Contaminated weight loss supplements
A consumer alert has been issued by the FDA warning Americans against buying 28 weight loss supplements, most of which appear to be manufactured in China. The "contaminants" include prescription medications, following a pattern seen previously with Chinese "herbal" imports that were found to be juiced up with undisclosed drugs (see link below).
"An FDA analysis found that the undeclared active pharmaceutical ingredients in some of these products include sibutramine (a controlled substance), rimonabant (a drug not approved for marketing in the United States), phenytoin (an anti-seizure medication), and phenolphthalein (a solution used in chemical experiments and a suspected cancer causing agent). Some of the amounts of active pharmaceutical ingredients far exceeded the FDA-recommended levels, putting consumers' health at risk.

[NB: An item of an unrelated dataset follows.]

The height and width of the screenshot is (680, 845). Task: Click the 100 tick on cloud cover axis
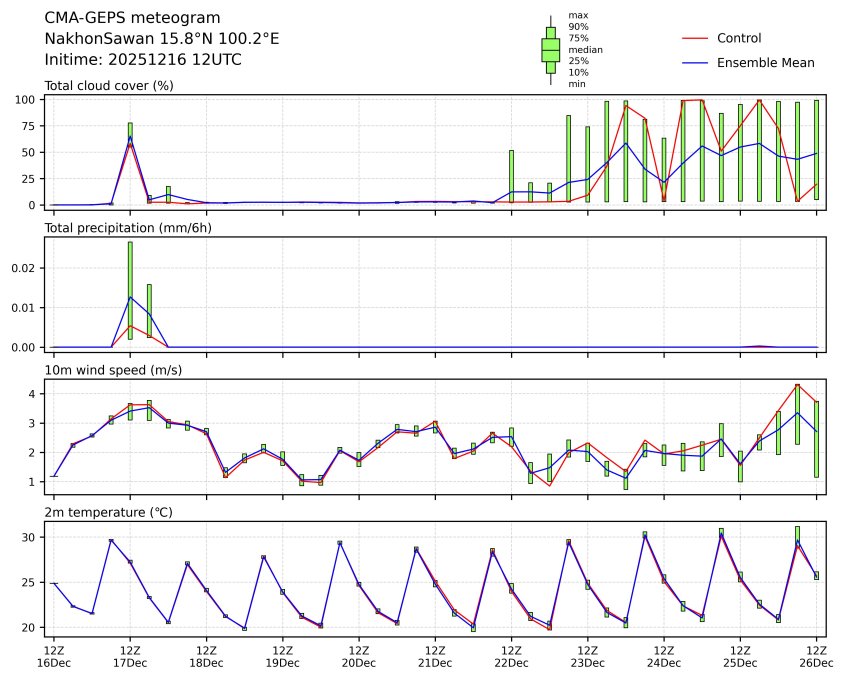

These weight loss products, some of which are marketed as "dietary supplements," are promoted and sold on various Web sites and in some retail stores. Some of the products claim to be "natural" or to contain only "herbal" ingredients, but actually contain potentially harmful ingredients not listed on the product labels or in promotional advertisements. These products have not been approved by the FDA, are illegal and may be potentially harmful to unsuspecting consumers."
One of the drugs found in these products, rimonabant, is used for weight loss in Europe but not approved in the U.S. because of potential neuropsychiatric reactions (it has been linked to deaths and adverse effects abroad). Another, sibutramine, is prescribed in the U.S. for weight loss but consumers who take the contaminated supplements containing it could wind up with dosages far in excess of recommended levels. The other problem with undisclosed ingredients like this is that people not recommended for the prescription drug because of health contraindications are unknowingly taking it under the impression that their diet supplement contains "natural" ingredients.
"The health risks posed by these products can be serious; for example, sibutramine, which was found in many of the products, can cause high blood pressure, seizures, tachycardia, palpitations, heart attack or stroke. This drug can also interact with other medications that patients may be taking and increase their risk of adverse drug events."
The FDA notes that it has inspected sellers of these products and tried to initiate recalls, but calls the firms' responses "inadequate", saying that additional enforcement action may take place (based on the agency's limited funding and enforcement powers, don't expect quick action - and these companies are likely to crop up under new names selling similar products even if they're ordered to stop marketing tainted supplements.
So it's largely up to us to be wary of "magic" diet pills and to know where our supplements are coming from and how rigorously they've been clinically tested (if at all).